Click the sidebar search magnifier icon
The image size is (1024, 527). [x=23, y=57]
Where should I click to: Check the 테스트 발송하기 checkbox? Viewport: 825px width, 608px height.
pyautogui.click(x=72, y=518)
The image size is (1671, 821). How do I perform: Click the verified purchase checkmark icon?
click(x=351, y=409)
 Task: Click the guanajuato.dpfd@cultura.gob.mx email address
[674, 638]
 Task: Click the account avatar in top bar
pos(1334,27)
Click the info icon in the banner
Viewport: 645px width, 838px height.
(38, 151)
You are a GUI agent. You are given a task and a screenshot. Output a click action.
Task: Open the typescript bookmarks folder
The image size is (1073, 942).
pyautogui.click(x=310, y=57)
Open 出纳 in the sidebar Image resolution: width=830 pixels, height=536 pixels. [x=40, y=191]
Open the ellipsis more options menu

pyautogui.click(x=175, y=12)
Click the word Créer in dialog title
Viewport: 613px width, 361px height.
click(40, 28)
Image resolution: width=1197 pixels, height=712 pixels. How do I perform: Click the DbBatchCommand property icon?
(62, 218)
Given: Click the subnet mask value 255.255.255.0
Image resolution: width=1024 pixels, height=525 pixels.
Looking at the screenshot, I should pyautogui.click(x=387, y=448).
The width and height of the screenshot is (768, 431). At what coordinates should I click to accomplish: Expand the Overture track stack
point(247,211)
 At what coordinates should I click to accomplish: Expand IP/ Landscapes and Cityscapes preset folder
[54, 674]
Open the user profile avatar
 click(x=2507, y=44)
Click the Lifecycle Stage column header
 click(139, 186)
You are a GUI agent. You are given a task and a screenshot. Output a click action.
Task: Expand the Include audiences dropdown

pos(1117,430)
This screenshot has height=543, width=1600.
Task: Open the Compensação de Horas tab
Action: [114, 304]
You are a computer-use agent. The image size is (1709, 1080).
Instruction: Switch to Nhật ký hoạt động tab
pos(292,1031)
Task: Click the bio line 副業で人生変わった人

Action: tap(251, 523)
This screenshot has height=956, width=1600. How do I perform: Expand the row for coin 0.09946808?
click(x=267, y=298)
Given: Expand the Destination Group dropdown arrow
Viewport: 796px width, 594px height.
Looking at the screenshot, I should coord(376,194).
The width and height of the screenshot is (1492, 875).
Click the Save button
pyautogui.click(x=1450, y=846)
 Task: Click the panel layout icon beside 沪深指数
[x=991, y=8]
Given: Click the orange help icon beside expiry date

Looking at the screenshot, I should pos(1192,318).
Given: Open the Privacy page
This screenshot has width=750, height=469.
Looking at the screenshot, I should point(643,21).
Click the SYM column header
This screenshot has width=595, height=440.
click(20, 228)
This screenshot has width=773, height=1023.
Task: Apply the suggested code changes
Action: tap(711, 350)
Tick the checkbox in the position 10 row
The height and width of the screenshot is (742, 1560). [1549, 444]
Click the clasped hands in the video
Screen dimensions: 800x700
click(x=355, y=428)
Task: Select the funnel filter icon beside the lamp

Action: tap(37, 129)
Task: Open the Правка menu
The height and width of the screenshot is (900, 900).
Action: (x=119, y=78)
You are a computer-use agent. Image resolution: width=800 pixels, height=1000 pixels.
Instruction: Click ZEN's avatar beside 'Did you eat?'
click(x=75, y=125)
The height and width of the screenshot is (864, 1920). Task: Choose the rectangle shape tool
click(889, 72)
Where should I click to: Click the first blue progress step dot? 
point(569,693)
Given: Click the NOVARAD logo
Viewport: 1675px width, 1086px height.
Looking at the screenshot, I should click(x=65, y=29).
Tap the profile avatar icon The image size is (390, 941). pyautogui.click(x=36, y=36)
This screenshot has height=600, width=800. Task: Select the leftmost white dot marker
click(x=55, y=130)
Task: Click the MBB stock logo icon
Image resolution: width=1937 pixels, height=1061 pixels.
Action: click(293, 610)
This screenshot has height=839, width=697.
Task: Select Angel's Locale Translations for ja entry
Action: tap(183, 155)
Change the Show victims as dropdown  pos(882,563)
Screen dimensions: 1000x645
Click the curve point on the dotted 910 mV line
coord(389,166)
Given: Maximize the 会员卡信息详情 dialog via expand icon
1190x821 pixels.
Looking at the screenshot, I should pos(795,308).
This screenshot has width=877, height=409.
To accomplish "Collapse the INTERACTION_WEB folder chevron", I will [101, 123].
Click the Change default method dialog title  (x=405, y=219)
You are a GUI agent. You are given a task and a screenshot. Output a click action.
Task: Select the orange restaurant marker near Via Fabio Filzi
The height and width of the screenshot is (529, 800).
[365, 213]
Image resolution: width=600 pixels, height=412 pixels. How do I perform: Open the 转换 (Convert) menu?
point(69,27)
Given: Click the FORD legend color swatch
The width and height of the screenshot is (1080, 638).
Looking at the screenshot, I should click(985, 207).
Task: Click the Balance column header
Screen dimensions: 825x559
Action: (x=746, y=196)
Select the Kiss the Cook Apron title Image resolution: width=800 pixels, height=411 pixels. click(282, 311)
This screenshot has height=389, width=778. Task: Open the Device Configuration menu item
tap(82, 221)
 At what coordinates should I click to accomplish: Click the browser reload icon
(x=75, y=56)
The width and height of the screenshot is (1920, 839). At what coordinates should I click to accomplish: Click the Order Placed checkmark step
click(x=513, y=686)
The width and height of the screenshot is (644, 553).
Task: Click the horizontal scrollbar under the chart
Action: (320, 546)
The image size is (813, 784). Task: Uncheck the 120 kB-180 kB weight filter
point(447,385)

* TASK INSTRUCTIONS
Your response must consist of the entries, reproduced exactly.

* WRITTEN RESPONSE
Click the sidebar search magnifier icon
The image size is (1024, 527). [x=23, y=57]
Where should I click to: Check the 테스트 발송하기 checkbox? Viewport: 825px width, 608px height.
pyautogui.click(x=72, y=518)
The image size is (1671, 821). How do I perform: Click the verified purchase checkmark icon?
click(x=351, y=409)
 Task: Click the guanajuato.dpfd@cultura.gob.mx email address
[674, 638]
 Task: Click the account avatar in top bar
pos(1334,27)
Click the info icon in the banner
Viewport: 645px width, 838px height.
(38, 151)
You are a GUI agent. You are given a task and a screenshot. Output a click action.
Task: Open the typescript bookmarks folder
The image size is (1073, 942).
pyautogui.click(x=310, y=57)
Open 出纳 in the sidebar Image resolution: width=830 pixels, height=536 pixels. [x=40, y=191]
Open the ellipsis more options menu

pyautogui.click(x=175, y=12)
Click the word Créer in dialog title
Viewport: 613px width, 361px height.
click(40, 28)
Image resolution: width=1197 pixels, height=712 pixels. How do I perform: Click the DbBatchCommand property icon?
(62, 218)
Given: Click the subnet mask value 255.255.255.0
Image resolution: width=1024 pixels, height=525 pixels.
Looking at the screenshot, I should pyautogui.click(x=387, y=448).
The width and height of the screenshot is (768, 431). At what coordinates should I click to accomplish: Expand the Overture track stack
point(247,211)
 At what coordinates should I click to accomplish: Expand IP/ Landscapes and Cityscapes preset folder
[54, 674]
Open the user profile avatar
 click(x=2507, y=44)
Click the Lifecycle Stage column header
 click(139, 186)
You are a GUI agent. You are given a task and a screenshot. Output a click action.
Task: Expand the Include audiences dropdown

pos(1117,430)
This screenshot has height=543, width=1600.
Task: Open the Compensação de Horas tab
Action: [114, 304]
You are a computer-use agent. The image size is (1709, 1080).
Instruction: Switch to Nhật ký hoạt động tab
pos(292,1031)
Task: Click the bio line 副業で人生変わった人

Action: tap(251, 523)
This screenshot has height=956, width=1600. How do I perform: Expand the row for coin 0.09946808?
click(x=267, y=298)
Given: Expand the Destination Group dropdown arrow
Viewport: 796px width, 594px height.
Looking at the screenshot, I should coord(376,194).
The width and height of the screenshot is (1492, 875).
Click the Save button
pyautogui.click(x=1450, y=846)
 Task: Click the panel layout icon beside 沪深指数
[x=991, y=8]
Given: Click the orange help icon beside expiry date

Looking at the screenshot, I should pos(1192,318).
Given: Open the Privacy page
This screenshot has width=750, height=469.
Looking at the screenshot, I should point(643,21).
Click the SYM column header
This screenshot has width=595, height=440.
click(20, 228)
This screenshot has width=773, height=1023.
Task: Apply the suggested code changes
Action: tap(711, 350)
Tick the checkbox in the position 10 row
The height and width of the screenshot is (742, 1560). [1549, 444]
Click the clasped hands in the video
Screen dimensions: 800x700
click(x=355, y=428)
Task: Select the funnel filter icon beside the lamp

Action: tap(37, 129)
Task: Open the Правка menu
The height and width of the screenshot is (900, 900).
Action: (x=119, y=78)
You are a computer-use agent. Image resolution: width=800 pixels, height=1000 pixels.
Instruction: Click ZEN's avatar beside 'Did you eat?'
click(x=75, y=125)
The height and width of the screenshot is (864, 1920). Task: Choose the rectangle shape tool
click(889, 72)
Where should I click to: Click the first blue progress step dot? 
point(569,693)
Given: Click the NOVARAD logo
Viewport: 1675px width, 1086px height.
Looking at the screenshot, I should click(x=65, y=29).
Tap the profile avatar icon The image size is (390, 941). pyautogui.click(x=36, y=36)
This screenshot has height=600, width=800. Task: Select the leftmost white dot marker
click(x=55, y=130)
Task: Click the MBB stock logo icon
Image resolution: width=1937 pixels, height=1061 pixels.
Action: click(293, 610)
This screenshot has height=839, width=697.
Task: Select Angel's Locale Translations for ja entry
Action: tap(183, 155)
Change the Show victims as dropdown  pos(882,563)
Screen dimensions: 1000x645
Click the curve point on the dotted 910 mV line
coord(389,166)
Given: Maximize the 会员卡信息详情 dialog via expand icon
1190x821 pixels.
Looking at the screenshot, I should pos(795,308).
This screenshot has width=877, height=409.
To accomplish "Collapse the INTERACTION_WEB folder chevron", I will [101, 123].
Click the Change default method dialog title  (x=405, y=219)
You are a GUI agent. You are given a task and a screenshot. Output a click action.
Task: Select the orange restaurant marker near Via Fabio Filzi
The height and width of the screenshot is (529, 800).
[365, 213]
Image resolution: width=600 pixels, height=412 pixels. How do I perform: Open the 转换 (Convert) menu?
point(69,27)
Given: Click the FORD legend color swatch
The width and height of the screenshot is (1080, 638).
Looking at the screenshot, I should click(985, 207).
Task: Click the Balance column header
Screen dimensions: 825x559
Action: (x=746, y=196)
Select the Kiss the Cook Apron title Image resolution: width=800 pixels, height=411 pixels. click(282, 311)
This screenshot has height=389, width=778. Task: Open the Device Configuration menu item
tap(82, 221)
 At what coordinates should I click to accomplish: Click the browser reload icon
(x=75, y=56)
The width and height of the screenshot is (1920, 839). At what coordinates should I click to accomplish: Click the Order Placed checkmark step
click(x=513, y=686)
The width and height of the screenshot is (644, 553).
Task: Click the horizontal scrollbar under the chart
Action: (320, 546)
The image size is (813, 784). Task: Uncheck the 120 kB-180 kB weight filter
point(447,385)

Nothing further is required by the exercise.